Having strong taste doesn’t mean that you never look to others for inspiration and ignore what others find beautiful. But rather, strong taste gives you the psychological safety to enable you to look to others for inspiration and help you attend to things you otherwise would not have noticed. Strongly developed taste to bring more things into your periphery, it lets us interface with others as potential sparks of inspiration rather than the prime directive for what to believe in.


So how might we cultivate this taste? Quoting Voltaire: “In order to have taste, it is not enough to see and to know what is beautiful in a given work. One must feel beauty and be moved by it.”

The world reveals itself to those who attend to it.

Each day is an exercise in developing taste. That’s all life is really — a giant sequence of decisions. It is built over time through repeated applications. It requires intention, focus, and care. It’s a process of peeling back layer after layer, turning over rock after rock. It is the manifestation of self-confidence in what we find beautiful and aesthetic.

Do things without recipes more often. Trod the unbeaten path more often and take note of how things feel. Do you find yourself noticing something that wasn’t there before? That perhaps after a certain number of hours of obsessing over how to get a good tone on the guitar, you can tell how the temperature of the room affects the sound of the strings? Maybe for the first time, you realize that the songs the birds sing are all a little different, the robin sounds different from the chickadee and so on.

Take a curious and inherently observatory nature toward the world and let it serve as constant opportunities to test your taste.

When I think about cultivating taste, it appears to me much like how George Saunders approaches curating his own taste in good writing:

The way I revise is: I read my own text and imagine a little meter in my head, with “P” on one side (“Positive”) and “N” on the other (“Negative”)…

This involves making thousands of what I’ve come to think of as “micro-decisions.” These are instantaneous, intuitive – I just prefer this to that… I just have a feeling and react to that feeling, in the form of a cut phrase, or an added word, or an urge to move this whole section, and so on. And then I do that over and over, for months, sometimes years, until that needle stays up in the “P” zone for the whole length of the text…

With each choice, even the smallest ones, the story becomes more and more…well, it becomes more [yours], you could say. There’s more of [your] essential nature in it, more of what will distinguish [you] from all of those other writers out there. And gradually, the story starts to become something [you] couldn’t have foreseen when [you] started out – bigger, more complex, smarter, funnier, whatever.

— George Saunders, First Thohts on Reviision

Over time, just like how we anneal metal, our taste becomes more refined and we are more sure in what feels optimal to us. Crafted well, taste gives us the tools to have more agency over our own lives and how we define meaning.

What greater thing could there be to cultivate?

“Aesthetic beauty is as much about how and whether you look as what you see. From the quark to the supernova, the wonders do not cease. It is our attentiveness that is in short supply, our ability and willingness to do the work that awe requires.”

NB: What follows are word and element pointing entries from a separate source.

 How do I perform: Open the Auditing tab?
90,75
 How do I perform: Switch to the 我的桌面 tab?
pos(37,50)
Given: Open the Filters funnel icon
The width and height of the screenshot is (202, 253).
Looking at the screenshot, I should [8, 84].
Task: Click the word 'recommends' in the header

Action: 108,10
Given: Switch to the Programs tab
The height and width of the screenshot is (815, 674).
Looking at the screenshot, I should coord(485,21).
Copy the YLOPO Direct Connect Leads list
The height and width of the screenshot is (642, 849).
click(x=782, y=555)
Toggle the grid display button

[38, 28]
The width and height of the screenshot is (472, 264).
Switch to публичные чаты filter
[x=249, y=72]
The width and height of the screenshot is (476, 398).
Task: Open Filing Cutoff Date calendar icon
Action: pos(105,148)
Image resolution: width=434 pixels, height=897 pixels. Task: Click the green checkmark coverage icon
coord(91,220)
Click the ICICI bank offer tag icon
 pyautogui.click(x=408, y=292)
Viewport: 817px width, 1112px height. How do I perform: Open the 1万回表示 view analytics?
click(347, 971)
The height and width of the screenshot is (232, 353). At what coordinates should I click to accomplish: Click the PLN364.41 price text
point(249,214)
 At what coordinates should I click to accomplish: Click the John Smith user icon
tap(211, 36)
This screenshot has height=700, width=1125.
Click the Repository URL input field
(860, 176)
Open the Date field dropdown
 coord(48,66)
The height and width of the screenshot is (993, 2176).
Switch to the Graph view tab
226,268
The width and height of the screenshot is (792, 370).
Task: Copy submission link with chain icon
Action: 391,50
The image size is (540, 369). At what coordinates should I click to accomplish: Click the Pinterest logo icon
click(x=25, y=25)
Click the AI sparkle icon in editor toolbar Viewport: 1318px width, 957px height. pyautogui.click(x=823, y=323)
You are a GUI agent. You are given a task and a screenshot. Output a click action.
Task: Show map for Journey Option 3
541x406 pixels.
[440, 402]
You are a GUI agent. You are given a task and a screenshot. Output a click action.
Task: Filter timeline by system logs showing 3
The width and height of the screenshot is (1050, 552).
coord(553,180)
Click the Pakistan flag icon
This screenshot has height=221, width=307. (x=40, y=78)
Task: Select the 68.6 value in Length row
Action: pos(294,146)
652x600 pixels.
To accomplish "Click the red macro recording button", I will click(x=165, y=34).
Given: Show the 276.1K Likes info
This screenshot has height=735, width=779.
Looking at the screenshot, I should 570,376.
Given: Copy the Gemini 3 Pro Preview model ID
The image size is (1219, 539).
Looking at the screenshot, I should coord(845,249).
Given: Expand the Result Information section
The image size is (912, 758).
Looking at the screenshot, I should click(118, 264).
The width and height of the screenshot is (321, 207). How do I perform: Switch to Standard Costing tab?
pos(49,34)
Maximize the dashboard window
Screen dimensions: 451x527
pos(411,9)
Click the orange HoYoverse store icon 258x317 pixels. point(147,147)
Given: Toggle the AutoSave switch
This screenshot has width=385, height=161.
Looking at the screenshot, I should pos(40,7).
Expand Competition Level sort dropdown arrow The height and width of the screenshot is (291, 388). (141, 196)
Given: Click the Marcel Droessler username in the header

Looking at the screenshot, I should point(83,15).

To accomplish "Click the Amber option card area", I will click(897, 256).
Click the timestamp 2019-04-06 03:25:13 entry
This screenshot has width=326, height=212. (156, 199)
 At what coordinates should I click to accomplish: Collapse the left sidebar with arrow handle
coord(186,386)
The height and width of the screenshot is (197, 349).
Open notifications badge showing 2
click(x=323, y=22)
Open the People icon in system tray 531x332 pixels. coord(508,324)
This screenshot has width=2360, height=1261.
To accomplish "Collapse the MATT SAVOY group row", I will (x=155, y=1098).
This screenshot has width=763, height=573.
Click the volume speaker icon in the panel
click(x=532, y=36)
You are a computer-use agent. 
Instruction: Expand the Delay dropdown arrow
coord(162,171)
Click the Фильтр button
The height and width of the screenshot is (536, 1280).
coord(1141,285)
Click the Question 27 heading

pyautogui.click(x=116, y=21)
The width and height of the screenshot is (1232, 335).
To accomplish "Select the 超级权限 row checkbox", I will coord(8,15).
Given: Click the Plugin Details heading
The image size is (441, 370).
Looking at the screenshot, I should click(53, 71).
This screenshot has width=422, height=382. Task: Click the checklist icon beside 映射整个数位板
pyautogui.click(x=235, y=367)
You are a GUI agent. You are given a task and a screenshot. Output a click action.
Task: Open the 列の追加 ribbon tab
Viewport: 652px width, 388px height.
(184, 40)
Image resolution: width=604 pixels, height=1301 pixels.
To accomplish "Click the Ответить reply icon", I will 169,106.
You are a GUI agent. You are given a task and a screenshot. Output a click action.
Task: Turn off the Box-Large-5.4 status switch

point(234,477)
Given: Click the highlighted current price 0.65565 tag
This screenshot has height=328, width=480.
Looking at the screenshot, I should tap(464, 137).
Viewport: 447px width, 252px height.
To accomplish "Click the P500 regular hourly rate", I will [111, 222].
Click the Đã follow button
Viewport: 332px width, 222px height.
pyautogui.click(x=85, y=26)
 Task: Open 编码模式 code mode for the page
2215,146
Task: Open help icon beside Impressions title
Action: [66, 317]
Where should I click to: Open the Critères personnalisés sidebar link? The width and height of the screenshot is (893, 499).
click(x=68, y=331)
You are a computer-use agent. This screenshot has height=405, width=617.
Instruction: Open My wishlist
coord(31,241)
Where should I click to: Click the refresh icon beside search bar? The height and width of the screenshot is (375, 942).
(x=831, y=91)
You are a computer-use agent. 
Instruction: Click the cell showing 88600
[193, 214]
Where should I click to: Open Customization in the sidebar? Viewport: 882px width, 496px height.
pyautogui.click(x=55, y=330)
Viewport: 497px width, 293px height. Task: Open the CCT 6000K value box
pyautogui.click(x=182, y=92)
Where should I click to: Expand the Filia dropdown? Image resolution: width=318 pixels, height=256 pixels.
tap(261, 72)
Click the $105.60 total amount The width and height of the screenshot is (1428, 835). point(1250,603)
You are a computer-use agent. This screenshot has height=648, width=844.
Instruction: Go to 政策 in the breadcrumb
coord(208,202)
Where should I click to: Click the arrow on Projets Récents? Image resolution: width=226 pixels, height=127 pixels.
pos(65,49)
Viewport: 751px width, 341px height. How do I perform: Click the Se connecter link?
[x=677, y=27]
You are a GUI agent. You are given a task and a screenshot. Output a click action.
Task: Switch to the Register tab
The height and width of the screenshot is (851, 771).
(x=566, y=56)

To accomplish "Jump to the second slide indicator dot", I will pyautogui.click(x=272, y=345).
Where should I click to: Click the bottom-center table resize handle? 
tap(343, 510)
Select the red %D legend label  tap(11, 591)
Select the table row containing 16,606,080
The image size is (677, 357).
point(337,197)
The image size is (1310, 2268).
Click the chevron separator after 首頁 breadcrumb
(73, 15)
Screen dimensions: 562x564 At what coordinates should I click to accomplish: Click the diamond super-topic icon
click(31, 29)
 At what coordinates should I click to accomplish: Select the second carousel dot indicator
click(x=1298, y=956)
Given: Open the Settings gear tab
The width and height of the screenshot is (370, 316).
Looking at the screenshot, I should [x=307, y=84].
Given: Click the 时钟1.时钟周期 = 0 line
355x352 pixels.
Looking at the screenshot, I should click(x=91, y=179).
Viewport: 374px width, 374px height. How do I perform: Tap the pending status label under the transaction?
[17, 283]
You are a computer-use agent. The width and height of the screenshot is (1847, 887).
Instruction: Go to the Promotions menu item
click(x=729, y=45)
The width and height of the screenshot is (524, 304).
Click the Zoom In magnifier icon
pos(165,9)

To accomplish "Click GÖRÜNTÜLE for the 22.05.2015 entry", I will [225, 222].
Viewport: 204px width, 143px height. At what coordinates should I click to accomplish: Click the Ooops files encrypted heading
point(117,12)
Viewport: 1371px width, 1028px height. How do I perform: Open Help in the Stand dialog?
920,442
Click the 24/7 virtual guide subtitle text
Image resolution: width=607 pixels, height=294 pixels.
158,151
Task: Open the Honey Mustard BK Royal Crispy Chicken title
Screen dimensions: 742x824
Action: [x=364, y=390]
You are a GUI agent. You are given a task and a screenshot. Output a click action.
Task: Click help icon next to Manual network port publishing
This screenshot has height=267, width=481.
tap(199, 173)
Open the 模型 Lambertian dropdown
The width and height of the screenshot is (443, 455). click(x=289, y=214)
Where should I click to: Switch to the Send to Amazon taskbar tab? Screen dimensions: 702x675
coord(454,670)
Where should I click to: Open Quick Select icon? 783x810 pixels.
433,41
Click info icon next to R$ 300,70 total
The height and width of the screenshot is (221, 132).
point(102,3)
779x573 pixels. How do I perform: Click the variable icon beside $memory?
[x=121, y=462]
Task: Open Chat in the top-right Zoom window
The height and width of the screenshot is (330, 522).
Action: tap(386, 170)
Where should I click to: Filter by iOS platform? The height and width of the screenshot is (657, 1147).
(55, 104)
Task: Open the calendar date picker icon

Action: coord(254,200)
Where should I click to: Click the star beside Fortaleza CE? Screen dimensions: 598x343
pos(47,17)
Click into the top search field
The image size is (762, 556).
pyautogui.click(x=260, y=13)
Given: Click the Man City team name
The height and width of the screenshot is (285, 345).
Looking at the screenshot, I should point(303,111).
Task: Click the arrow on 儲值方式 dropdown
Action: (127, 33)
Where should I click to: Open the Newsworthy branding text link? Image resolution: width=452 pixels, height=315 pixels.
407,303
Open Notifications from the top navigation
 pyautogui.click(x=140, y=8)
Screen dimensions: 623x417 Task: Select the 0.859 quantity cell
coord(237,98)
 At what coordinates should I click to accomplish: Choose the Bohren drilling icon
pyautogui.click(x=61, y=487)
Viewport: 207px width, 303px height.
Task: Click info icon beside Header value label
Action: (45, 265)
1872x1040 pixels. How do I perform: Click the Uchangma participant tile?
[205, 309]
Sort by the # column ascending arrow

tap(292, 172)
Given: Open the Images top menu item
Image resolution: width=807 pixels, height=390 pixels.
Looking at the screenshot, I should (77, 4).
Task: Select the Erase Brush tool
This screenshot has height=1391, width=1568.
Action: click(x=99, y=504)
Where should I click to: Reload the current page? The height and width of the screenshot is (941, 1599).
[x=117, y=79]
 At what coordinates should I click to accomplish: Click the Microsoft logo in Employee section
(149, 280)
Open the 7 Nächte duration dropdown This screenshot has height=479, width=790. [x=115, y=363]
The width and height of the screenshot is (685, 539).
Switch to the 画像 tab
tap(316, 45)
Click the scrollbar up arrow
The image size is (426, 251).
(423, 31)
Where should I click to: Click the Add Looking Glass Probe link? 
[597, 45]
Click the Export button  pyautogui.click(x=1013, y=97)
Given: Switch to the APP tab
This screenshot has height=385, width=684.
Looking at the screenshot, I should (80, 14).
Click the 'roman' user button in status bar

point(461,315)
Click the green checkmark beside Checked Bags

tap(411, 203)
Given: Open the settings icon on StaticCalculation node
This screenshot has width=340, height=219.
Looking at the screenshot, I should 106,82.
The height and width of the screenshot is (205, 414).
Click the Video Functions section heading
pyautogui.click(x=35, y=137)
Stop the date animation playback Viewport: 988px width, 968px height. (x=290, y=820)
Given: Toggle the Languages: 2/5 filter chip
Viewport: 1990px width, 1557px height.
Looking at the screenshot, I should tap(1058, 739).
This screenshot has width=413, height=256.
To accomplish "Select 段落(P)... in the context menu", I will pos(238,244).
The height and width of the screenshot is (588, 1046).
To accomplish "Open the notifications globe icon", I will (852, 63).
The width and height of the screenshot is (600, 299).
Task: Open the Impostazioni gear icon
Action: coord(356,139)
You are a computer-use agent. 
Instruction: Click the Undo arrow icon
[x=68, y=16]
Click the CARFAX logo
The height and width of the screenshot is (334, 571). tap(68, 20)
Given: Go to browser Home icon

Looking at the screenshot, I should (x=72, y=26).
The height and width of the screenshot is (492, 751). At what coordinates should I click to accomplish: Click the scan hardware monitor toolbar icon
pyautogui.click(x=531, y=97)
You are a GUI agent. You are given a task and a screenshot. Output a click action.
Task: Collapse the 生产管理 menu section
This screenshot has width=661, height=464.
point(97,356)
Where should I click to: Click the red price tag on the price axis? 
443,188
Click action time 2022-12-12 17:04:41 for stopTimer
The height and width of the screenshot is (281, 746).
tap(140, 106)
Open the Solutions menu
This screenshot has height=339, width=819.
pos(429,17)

— John Green, The Anthropocene Reviewed


Thank you to Marley, Anson, Jasmine, Spencer, and Kelly for reading and giving feedback on early drafts.

Footnotes

  1. Though this has some historical precedence for happening through physical isolation (e.g. Newton, Grothendieck, Pascal, Baldwin), I largely believe the lone genius myth is false. The lone genius is a proxy for being a hard worker but it isn’t the only way of doing great work.